Original Pi-Top [1] won't boot Sirius

I have an original Pi-Top [1] with a hub mk 1, Raspberry Pi 3B+ and the old version of the speaker module. I installed the ‘2020-05-18’ version of Pi-TopOS Sirius on my 16GB SD card, and it doesn’t seem to boot at all.

The first time I attempted to boot, I saw the usual rainbow boot screen, followed by a teal-colored “Pi-Top” logo, then the power light blinked for a few seconds, then the power light faded from on to off, and the laptop shut itself down. On subsequent attempts, it did exactly the same thing except it didn’t show the Pi-Top logo.

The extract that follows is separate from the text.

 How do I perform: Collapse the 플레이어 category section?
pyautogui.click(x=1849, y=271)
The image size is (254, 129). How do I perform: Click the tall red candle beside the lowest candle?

I’m pretty sure the hardware is OK because regular Raspberry Pi OS boots just fine, but I can’t use that since it doesn’t let me adjust the screen brightness. I was hoping to put Polaris back on to have something usable, but it looks like it’s not available at all anymore?

Is there anything we can try to get Sirius working on my Pi-Top [1]?

Update: I stumbled on the article in the knowledge base “Using pi-top Hardware with Raspberry Pi OS” and decided to give it a try. After following the instructions and rebooting the system, it didn’t seem to have improved anything. No battery display on the taskbar even though I double-checked they are technically added. I forgot to try the brightness buttons.

So I did another sudo apt update and upgrade and… Now it won’t boot at all, much in the same manner as the full Sirius installation. It gets farther (the Raspberry Pi OS splash screen shows up for a few seconds), but it never fully boots, shutting itself down instead. Whatever causes this bug seems to be in common with both the full Sirius install and the software repository with the add-ons for Raspberry Pi OS :frowning_face:

Update 2: After a bit of searching, I was able to find an old 2018 copy of Pi-Top OS Polaris, an operating system I know for a fact used to work properly. I flashed it to an SD card to see if an old known-good setup would still work…

I got halfway through the first boot setup dialogs, and then it spontaneously shut down again! I was quite surprised. After that, it shut down during every attempted boot-up just as the other OS versions did. However, I did notice a helpful difference: While it was shutting down it actually showed terminal messages that seemed to indicate that something was sending a message to the Raspberry Pi telling it to shut down.

In conclusion, I’ve changed my mind and I now think this Pi-Top really does have a hardware problem. I think something (maybe in the hub?) is spamming the Pi with shutdown messages, so any OS with working Pi-Top drivers will shut down as soon as it loads the drivers. Stock Raspberry Pi OS doesn’t have the drivers, so it never listens to the shutdown signals. Unfortunately I don’t have the know-how to dig any deeper, so I’m going to submit a support ticket.

I see people are viewing this topic even though no one’s responding, so unless someone tells me to stop I’ll try to keep posting updates in the hopes that it benefits someone in the future.